» **Exercise aim**
Starting at the first line of the data below, repeat each line word for word up to and including the line with "This screenshot has width=442, height=199.".

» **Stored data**
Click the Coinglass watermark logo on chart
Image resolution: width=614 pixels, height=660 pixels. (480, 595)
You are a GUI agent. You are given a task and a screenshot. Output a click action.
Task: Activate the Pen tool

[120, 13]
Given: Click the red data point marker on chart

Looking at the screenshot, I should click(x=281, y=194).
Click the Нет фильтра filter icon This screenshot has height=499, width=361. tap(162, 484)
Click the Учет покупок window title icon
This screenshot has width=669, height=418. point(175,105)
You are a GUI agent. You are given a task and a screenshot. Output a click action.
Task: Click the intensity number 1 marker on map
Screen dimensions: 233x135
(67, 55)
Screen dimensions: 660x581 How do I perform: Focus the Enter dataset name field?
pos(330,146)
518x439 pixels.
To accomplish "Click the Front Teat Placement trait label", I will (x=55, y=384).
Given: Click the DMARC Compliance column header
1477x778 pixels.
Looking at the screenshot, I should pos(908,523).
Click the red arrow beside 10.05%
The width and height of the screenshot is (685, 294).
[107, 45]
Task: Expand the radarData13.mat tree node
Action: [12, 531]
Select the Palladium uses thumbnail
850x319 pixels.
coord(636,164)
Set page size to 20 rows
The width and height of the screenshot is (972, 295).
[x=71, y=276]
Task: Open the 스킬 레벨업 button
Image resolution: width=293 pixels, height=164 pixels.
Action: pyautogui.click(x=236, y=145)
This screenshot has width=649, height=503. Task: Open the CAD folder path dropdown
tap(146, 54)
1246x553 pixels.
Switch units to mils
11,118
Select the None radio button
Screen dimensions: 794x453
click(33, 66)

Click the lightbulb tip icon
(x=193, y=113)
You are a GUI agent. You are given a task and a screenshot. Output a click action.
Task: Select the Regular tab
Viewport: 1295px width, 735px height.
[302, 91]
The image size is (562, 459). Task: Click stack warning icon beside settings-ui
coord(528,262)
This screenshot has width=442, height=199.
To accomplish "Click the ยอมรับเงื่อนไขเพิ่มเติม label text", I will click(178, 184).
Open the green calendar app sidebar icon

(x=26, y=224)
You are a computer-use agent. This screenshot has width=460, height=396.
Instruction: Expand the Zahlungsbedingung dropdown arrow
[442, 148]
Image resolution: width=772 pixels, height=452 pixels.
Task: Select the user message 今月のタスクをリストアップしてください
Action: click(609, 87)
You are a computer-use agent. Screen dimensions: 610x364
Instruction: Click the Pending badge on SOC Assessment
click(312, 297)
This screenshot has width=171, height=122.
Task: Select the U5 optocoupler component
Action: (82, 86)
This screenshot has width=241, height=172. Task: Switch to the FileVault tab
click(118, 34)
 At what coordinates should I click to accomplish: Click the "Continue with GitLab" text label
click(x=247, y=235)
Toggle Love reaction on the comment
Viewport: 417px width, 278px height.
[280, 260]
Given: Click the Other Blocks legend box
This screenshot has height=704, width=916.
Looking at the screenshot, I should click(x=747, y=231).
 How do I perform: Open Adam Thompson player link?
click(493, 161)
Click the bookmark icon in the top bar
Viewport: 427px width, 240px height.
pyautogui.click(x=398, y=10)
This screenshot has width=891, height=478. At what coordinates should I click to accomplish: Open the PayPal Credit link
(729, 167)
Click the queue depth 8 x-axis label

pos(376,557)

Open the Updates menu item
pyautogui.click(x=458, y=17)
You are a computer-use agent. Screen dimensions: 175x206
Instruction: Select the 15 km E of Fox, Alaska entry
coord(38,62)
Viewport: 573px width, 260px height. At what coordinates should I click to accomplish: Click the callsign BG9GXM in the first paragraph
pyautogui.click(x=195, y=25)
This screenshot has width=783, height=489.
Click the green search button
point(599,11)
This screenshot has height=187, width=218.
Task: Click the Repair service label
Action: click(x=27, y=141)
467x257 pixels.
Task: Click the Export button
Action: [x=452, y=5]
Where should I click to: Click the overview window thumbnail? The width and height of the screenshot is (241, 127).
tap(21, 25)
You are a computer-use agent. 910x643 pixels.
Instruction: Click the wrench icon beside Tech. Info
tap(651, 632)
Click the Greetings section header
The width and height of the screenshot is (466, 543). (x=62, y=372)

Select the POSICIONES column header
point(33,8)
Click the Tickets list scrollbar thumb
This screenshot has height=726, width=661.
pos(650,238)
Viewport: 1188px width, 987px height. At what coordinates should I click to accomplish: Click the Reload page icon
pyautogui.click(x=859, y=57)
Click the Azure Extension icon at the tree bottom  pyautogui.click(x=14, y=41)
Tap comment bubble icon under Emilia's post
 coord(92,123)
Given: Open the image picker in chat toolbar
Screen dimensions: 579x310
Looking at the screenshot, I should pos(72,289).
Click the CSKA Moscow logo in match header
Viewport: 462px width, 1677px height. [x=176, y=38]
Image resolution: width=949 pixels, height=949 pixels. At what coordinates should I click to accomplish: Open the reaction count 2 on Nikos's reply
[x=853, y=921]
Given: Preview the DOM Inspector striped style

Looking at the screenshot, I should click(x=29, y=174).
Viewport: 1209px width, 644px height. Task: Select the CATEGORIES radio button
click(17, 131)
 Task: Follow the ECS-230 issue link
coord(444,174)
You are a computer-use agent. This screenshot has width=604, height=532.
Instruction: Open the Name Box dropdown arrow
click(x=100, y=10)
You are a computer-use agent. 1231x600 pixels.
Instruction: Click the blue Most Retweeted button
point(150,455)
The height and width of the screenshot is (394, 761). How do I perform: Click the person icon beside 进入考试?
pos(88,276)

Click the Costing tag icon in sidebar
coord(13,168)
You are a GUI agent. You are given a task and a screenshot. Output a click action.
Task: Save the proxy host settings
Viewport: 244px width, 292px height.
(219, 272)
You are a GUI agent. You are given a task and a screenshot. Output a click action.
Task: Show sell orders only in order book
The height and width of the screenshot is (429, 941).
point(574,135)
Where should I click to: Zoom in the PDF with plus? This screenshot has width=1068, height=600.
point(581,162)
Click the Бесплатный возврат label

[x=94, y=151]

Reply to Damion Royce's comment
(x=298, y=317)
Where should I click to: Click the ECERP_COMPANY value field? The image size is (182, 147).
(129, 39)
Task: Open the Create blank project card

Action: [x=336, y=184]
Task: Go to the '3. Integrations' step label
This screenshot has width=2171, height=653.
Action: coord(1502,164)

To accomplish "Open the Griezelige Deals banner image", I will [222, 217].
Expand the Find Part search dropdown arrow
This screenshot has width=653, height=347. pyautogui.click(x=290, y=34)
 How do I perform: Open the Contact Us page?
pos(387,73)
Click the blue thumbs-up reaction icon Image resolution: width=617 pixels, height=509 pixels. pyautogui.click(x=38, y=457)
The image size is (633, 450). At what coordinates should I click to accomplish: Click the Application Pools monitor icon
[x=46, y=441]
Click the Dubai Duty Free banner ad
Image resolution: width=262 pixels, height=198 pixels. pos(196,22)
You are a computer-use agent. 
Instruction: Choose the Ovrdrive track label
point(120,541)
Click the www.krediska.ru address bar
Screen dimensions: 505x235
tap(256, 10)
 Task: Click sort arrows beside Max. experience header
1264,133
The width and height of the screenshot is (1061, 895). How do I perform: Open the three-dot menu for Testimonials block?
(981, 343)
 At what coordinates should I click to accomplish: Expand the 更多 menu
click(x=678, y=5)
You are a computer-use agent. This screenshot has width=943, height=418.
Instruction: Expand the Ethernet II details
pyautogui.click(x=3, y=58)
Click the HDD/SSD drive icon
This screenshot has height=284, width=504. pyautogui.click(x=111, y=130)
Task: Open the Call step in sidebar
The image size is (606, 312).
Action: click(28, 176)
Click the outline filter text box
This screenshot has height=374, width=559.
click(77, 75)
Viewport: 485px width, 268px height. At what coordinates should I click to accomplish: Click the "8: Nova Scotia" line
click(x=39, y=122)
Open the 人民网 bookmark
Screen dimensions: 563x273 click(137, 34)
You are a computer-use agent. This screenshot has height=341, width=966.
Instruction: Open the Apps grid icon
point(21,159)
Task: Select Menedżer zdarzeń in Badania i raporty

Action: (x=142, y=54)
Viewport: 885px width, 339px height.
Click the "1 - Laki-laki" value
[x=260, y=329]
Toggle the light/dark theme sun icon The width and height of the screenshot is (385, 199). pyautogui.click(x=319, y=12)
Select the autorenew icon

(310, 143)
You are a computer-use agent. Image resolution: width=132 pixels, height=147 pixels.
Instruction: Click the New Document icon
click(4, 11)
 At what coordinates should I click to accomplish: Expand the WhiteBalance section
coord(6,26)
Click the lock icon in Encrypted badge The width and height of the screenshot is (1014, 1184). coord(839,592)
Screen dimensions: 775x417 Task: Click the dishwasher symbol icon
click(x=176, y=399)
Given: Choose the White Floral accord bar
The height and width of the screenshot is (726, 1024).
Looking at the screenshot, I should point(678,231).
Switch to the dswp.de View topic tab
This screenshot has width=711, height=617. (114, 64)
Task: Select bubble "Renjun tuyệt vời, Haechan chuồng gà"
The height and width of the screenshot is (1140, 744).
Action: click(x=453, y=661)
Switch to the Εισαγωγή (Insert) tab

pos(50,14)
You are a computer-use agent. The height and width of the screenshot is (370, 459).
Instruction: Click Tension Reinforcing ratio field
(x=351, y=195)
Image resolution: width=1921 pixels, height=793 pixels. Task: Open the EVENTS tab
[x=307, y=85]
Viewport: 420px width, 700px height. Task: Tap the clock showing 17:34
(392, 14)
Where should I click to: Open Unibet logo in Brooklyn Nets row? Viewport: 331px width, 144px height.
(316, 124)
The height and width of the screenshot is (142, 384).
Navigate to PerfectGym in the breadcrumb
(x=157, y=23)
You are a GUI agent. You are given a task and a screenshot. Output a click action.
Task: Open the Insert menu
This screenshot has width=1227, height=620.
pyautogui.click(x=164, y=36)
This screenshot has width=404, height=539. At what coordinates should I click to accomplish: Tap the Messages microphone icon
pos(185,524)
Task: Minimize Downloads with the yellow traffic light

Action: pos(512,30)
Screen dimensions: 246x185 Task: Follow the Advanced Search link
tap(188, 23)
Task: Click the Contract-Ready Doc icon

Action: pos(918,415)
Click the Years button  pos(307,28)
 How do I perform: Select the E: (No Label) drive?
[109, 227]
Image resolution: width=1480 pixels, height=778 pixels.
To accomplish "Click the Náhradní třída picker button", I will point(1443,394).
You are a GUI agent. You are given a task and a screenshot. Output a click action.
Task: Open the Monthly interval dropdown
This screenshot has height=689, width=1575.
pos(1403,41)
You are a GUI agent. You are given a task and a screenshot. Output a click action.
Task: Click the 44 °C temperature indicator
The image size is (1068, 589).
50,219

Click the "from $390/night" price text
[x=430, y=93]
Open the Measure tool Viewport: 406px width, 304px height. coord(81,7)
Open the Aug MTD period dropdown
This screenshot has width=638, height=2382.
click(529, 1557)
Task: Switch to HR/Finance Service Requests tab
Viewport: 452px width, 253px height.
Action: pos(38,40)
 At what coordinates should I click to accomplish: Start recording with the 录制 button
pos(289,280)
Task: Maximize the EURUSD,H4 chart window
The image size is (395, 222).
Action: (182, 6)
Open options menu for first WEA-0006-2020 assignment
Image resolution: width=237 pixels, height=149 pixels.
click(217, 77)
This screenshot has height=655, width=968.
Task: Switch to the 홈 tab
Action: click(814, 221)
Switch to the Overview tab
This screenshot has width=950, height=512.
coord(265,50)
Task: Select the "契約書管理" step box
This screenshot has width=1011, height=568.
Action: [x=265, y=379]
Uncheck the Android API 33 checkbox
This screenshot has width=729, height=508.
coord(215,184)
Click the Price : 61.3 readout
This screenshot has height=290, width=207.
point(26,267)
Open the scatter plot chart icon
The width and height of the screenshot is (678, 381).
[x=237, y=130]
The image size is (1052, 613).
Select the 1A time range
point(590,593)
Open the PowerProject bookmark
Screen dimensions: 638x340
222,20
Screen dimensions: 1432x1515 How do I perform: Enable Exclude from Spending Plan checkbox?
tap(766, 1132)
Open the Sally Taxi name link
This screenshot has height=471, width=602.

» **Exercise solution**
Click the Coinglass watermark logo on chart
Image resolution: width=614 pixels, height=660 pixels. (480, 595)
You are a GUI agent. You are given a task and a screenshot. Output a click action.
Task: Activate the Pen tool

[120, 13]
Given: Click the red data point marker on chart

Looking at the screenshot, I should click(x=281, y=194).
Click the Нет фильтра filter icon This screenshot has height=499, width=361. tap(162, 484)
Click the Учет покупок window title icon
This screenshot has width=669, height=418. point(175,105)
You are a GUI agent. You are given a task and a screenshot. Output a click action.
Task: Click the intensity number 1 marker on map
Screen dimensions: 233x135
(67, 55)
Screen dimensions: 660x581 How do I perform: Focus the Enter dataset name field?
pos(330,146)
518x439 pixels.
To accomplish "Click the Front Teat Placement trait label", I will (x=55, y=384).
Given: Click the DMARC Compliance column header
1477x778 pixels.
Looking at the screenshot, I should pos(908,523).
Click the red arrow beside 10.05%
The width and height of the screenshot is (685, 294).
[107, 45]
Task: Expand the radarData13.mat tree node
Action: [12, 531]
Select the Palladium uses thumbnail
850x319 pixels.
coord(636,164)
Set page size to 20 rows
The width and height of the screenshot is (972, 295).
[x=71, y=276]
Task: Open the 스킬 레벨업 button
Image resolution: width=293 pixels, height=164 pixels.
Action: pyautogui.click(x=236, y=145)
This screenshot has width=649, height=503. Task: Open the CAD folder path dropdown
tap(146, 54)
1246x553 pixels.
Switch units to mils
11,118
Select the None radio button
Screen dimensions: 794x453
click(33, 66)

Click the lightbulb tip icon
(x=193, y=113)
You are a GUI agent. You are given a task and a screenshot. Output a click action.
Task: Select the Regular tab
Viewport: 1295px width, 735px height.
[302, 91]
The image size is (562, 459). Task: Click stack warning icon beside settings-ui
coord(528,262)
This screenshot has width=442, height=199.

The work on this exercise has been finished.